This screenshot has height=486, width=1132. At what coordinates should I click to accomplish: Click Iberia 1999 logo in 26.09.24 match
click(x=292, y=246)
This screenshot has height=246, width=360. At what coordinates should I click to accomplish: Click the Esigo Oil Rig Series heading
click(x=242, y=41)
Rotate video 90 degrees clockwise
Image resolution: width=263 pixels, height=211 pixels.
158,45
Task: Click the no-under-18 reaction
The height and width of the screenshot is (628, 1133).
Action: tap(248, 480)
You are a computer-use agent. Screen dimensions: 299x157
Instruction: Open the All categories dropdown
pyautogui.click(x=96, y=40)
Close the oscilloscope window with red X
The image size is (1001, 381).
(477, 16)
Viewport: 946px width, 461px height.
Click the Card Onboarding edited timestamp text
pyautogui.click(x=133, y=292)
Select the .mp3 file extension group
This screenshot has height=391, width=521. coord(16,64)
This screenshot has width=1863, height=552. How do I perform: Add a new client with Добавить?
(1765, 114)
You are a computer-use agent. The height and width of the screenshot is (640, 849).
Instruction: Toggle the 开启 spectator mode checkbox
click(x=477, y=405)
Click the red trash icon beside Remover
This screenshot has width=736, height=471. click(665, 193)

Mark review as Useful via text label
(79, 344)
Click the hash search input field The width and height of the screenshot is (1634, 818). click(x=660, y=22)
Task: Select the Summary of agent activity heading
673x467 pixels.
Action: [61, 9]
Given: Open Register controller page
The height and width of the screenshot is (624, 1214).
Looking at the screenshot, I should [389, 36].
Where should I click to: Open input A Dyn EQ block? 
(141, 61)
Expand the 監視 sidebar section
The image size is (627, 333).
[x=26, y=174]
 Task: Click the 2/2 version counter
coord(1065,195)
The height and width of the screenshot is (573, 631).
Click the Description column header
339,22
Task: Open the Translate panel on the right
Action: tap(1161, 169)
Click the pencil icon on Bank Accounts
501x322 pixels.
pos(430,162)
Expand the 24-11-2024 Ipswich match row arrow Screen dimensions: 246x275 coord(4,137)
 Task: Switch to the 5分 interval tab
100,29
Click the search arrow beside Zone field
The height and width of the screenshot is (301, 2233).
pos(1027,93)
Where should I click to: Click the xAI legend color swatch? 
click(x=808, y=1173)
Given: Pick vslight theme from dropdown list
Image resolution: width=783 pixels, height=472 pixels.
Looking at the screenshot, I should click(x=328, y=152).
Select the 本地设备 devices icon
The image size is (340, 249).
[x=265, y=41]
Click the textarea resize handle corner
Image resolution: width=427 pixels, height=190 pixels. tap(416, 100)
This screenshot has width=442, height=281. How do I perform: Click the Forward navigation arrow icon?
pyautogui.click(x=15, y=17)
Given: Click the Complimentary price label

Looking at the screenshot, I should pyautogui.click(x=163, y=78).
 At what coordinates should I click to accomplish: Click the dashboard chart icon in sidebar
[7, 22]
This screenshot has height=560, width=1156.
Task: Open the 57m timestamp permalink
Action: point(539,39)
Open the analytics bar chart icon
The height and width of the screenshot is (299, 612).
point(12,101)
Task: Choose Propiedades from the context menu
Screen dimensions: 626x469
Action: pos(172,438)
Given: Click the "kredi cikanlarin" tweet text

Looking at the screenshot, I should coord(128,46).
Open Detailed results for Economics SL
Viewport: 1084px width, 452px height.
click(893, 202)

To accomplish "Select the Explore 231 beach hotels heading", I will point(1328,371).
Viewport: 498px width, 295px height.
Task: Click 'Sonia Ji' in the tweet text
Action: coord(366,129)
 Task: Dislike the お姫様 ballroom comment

● ● ● ● ●

◆ Task item ◆
Transcribe each line of the data above, unaltered, from the one where "Image resolution: width=783" appears to the one where "Open the analytics bar chart icon" appears, inclusive of both.

◆ Solution to this problem ◆
Image resolution: width=783 pixels, height=472 pixels.
Looking at the screenshot, I should click(x=328, y=152).
Select the 本地设备 devices icon
The image size is (340, 249).
[x=265, y=41]
Click the textarea resize handle corner
Image resolution: width=427 pixels, height=190 pixels. tap(416, 100)
This screenshot has width=442, height=281. How do I perform: Click the Forward navigation arrow icon?
pyautogui.click(x=15, y=17)
Given: Click the Complimentary price label

Looking at the screenshot, I should pyautogui.click(x=163, y=78).
 At what coordinates should I click to accomplish: Click the dashboard chart icon in sidebar
[7, 22]
This screenshot has height=560, width=1156.
Task: Open the 57m timestamp permalink
Action: point(539,39)
Open the analytics bar chart icon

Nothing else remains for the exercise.